Irish rap group Kneecap, one of whose members faces a British terror charge for allegedly supporting Hezbollah, are to perform outside Paris on Sunday, despite objections from French Jewish groups and government officials.
The local authorities have also withdrawn their subsidies for the music festival where the trio will play -- the annual Rock en Seine festival, held in the Paris suburb of Saint-Cloud -- after organisers kept the controversial band on the programme for their slot from 1630 GMT.
Strongly backing the Palestinian cause and bitterly criticising Israel, the group from Northern Ireland, which is part of the UK, have turned concerts into political events.

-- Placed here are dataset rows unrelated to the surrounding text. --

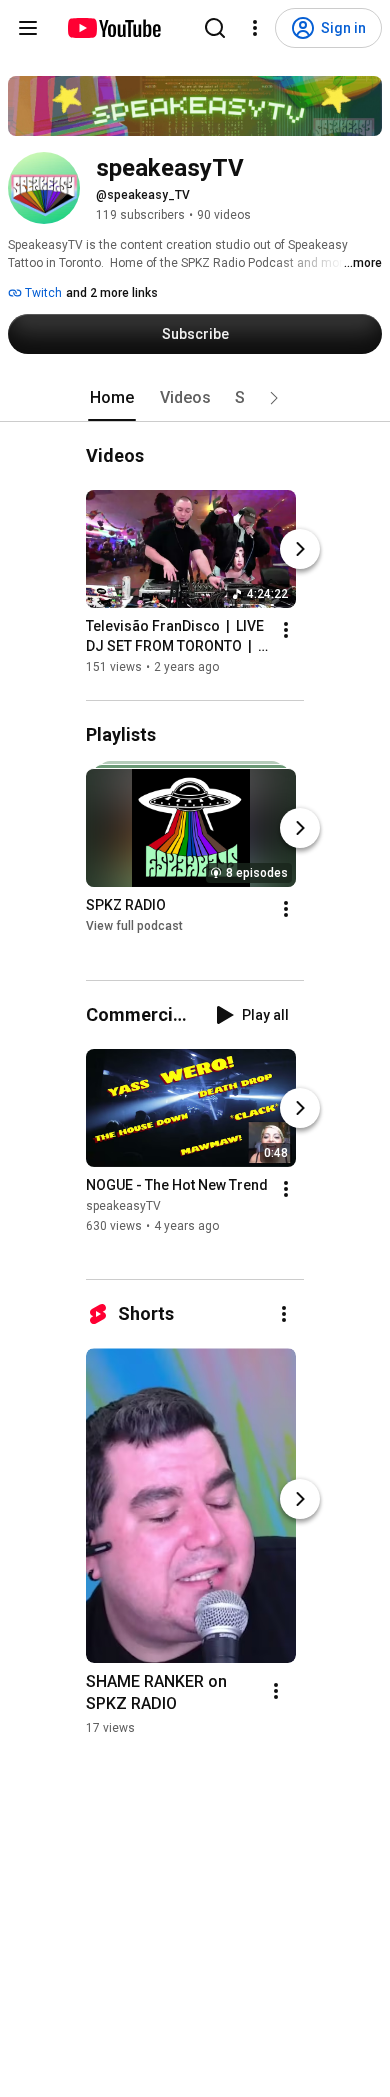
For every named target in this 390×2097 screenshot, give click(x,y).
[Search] (215, 28)
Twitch (42, 293)
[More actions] (286, 630)
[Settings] (255, 28)
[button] (274, 398)
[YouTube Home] (113, 28)
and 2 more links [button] (112, 293)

Liam O'Hanna, 27, who performs under the stage name Mo Chara, was charged in England in May accused of displaying a flag of the Lebanese militant group Hezbollah during a London concert in November.
They played a closely scrutinised concert at the Glastonbury Festival in June, where Chara declared: "Israel are war criminals."

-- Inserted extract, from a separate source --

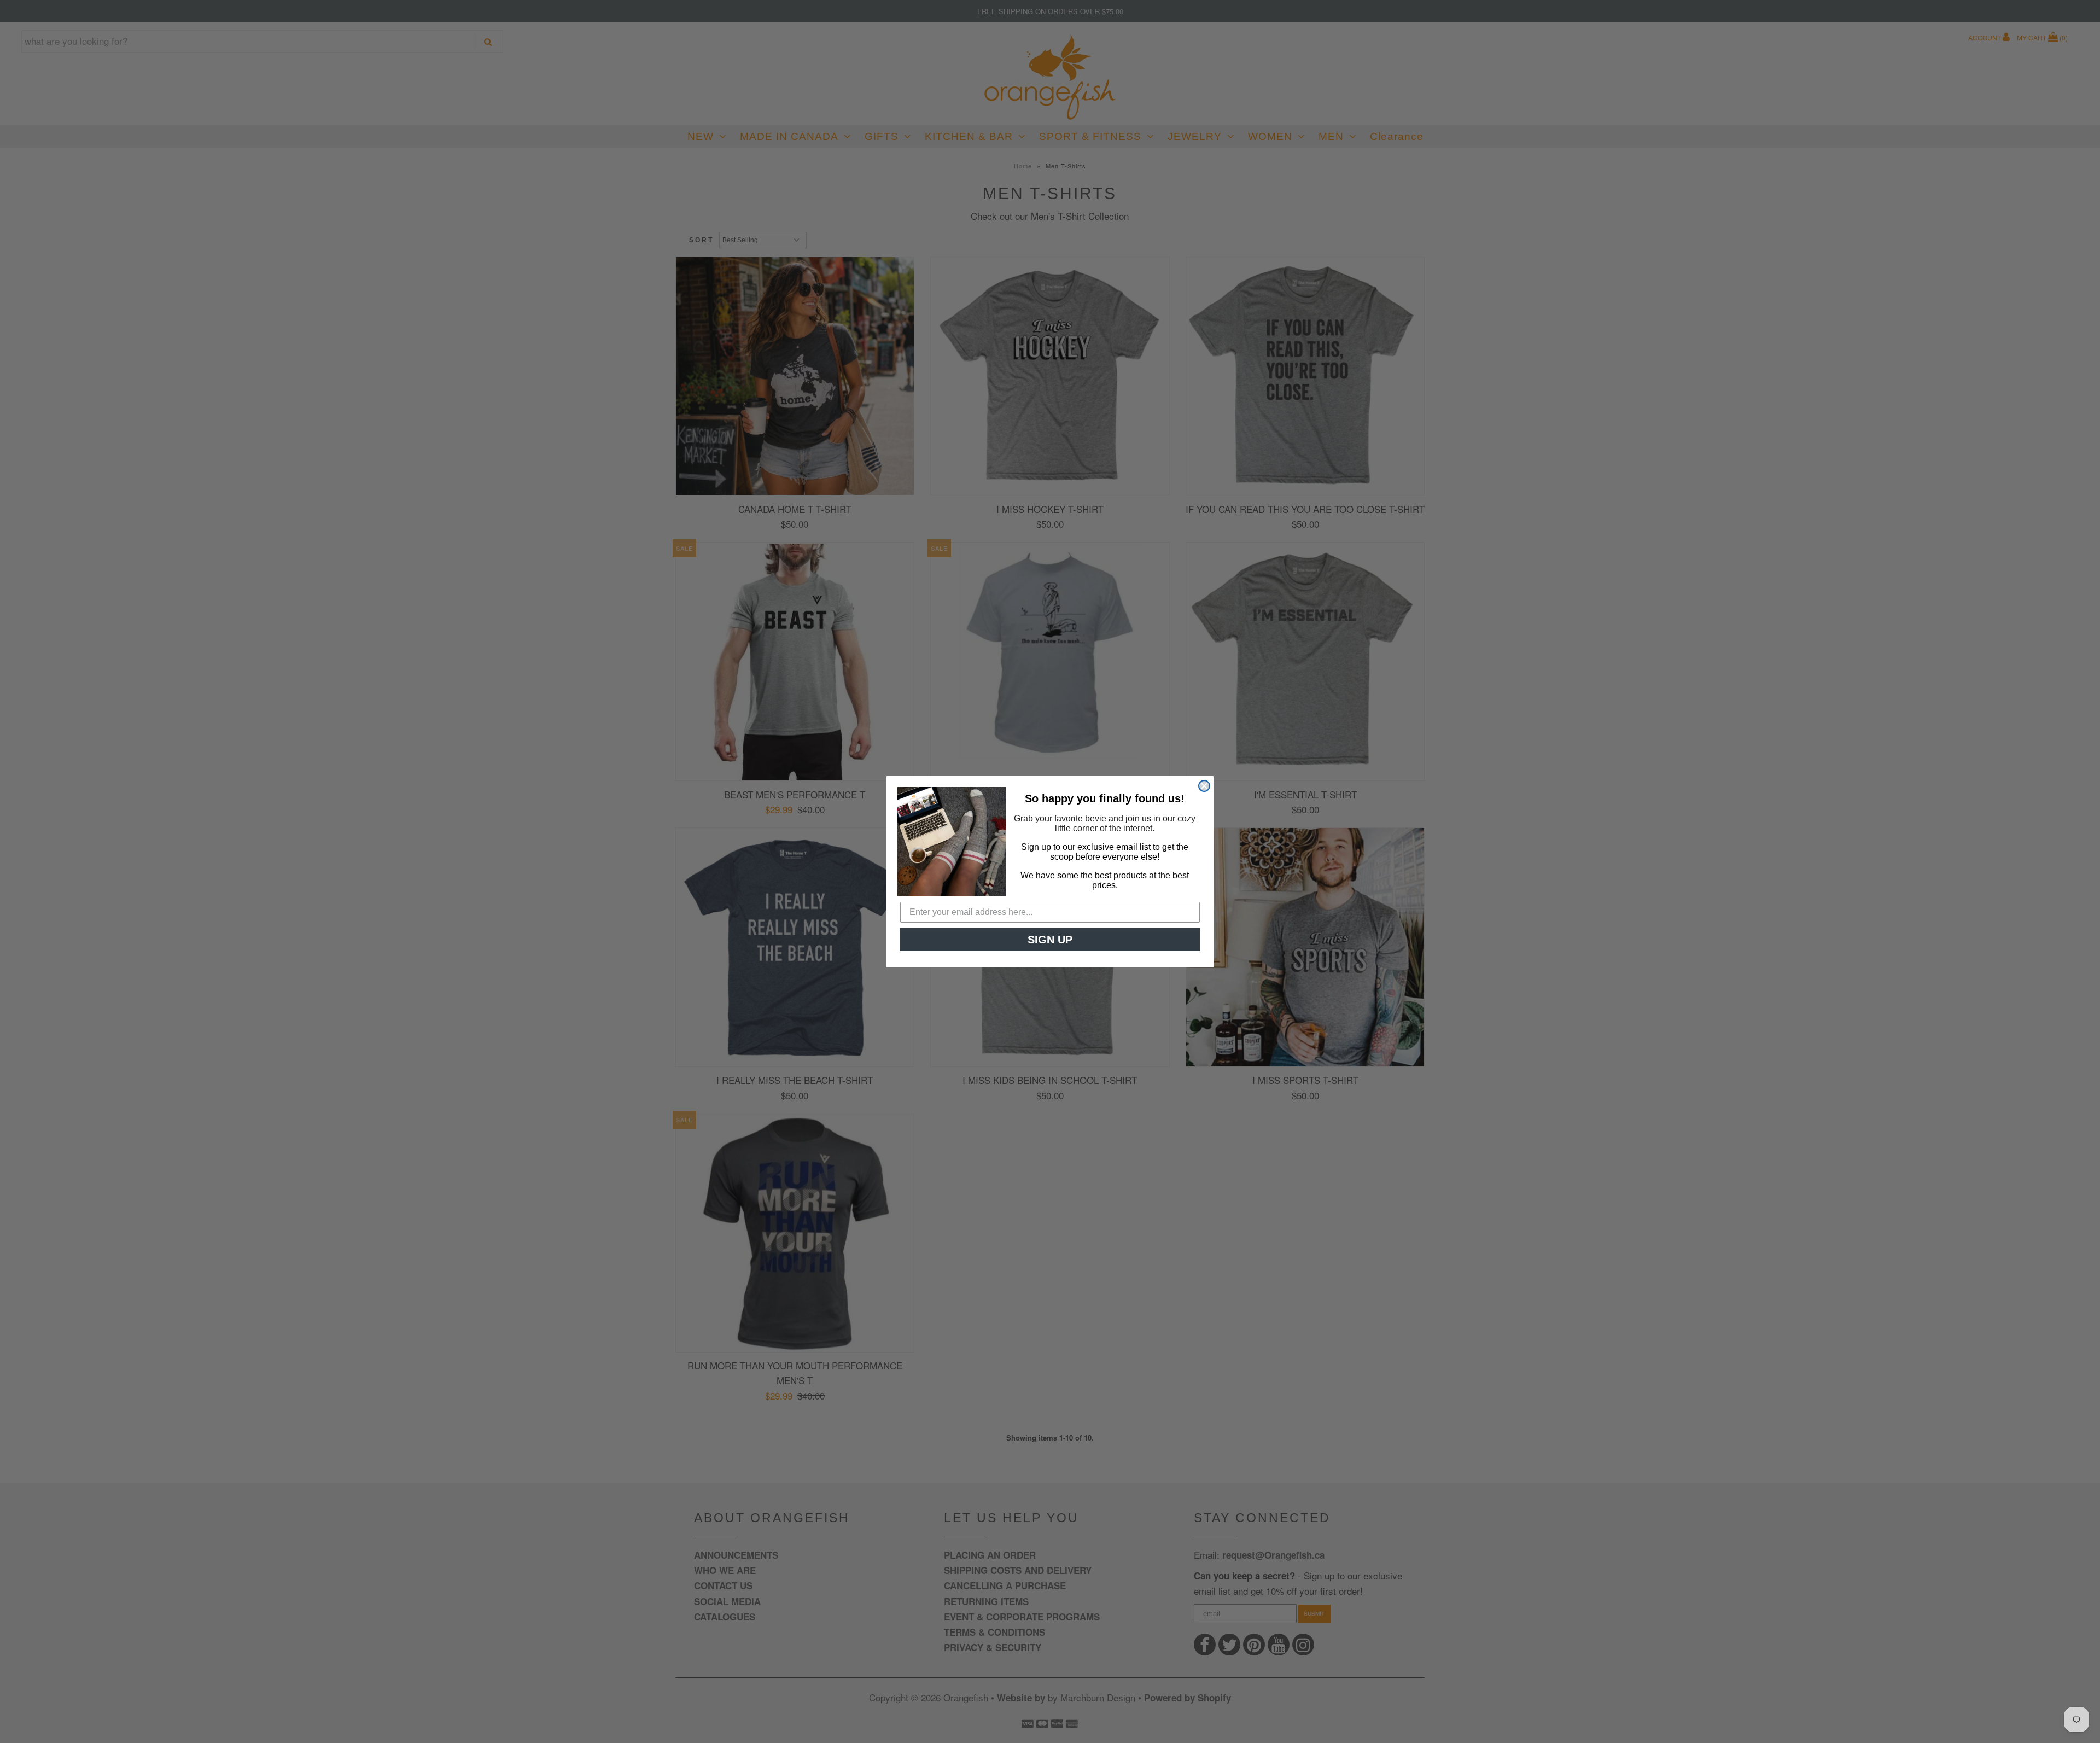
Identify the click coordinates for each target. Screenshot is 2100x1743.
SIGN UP (1050, 940)
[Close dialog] (1204, 785)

The group later missed playing at the Sziget Festival in Budapest after being barred from entering the country by the Hungarian authorities, a close ally of Israel.
Kneecap, who also focus on Irish republicanism, are controversial within the UK and Ireland, more than two-and-a-half-decades after the peace agreement that aimed to end the conflict over the status of Northern Ireland.
The group takes its name from the deliberate shooting of the limbs, known as "kneecapping", carried out by Irish Republicans as punishment attacks during the decades of unrest.
- 'Confident' -
"We are confident that the group will perform in the correct manner," Matthieu Ducos, director of Rock en Seine, told AFP ahead of the festival.
The municipality of Saint-Cloud for the first time withdrew its 40,000-euro ($47,000) subsidy from Rock en Seine.
The wider Ile-de-France region that includes Paris also cancelled its funding for the 2025 edition.
However, such moves do not jeopardise the viability of the festival, whose budget was between 16 million and 17 million euros this year.
The group has already played twice in France this summer -- at the Eurockeennes festival in Belfort and the Cabaret Vert in Charleville-Mezieres -- both times without incident.
But the concert comes against a background of concerns about alleged high levels of antisemitism in France in the wake of the October 7, 2023 attack by Palestinian militant group Hamas on Israel and the devastating assault on the Hamas-ruled Gaza Strip that Israel launched in response.
"They are desecrating the memory of the 50 French victims of Hamas on October 7, as well as all the French victims of Hezbollah," said Yonathan Arfi, president of the Representative Council of Jewish Institutions of France (CRIF), calling for the concert to be cancelled.
Interior Minister Bruno Retailleau said vigilance would be required against "any comments of an antisemitic nature, apology for terrorism or incitement to hatred" at the event.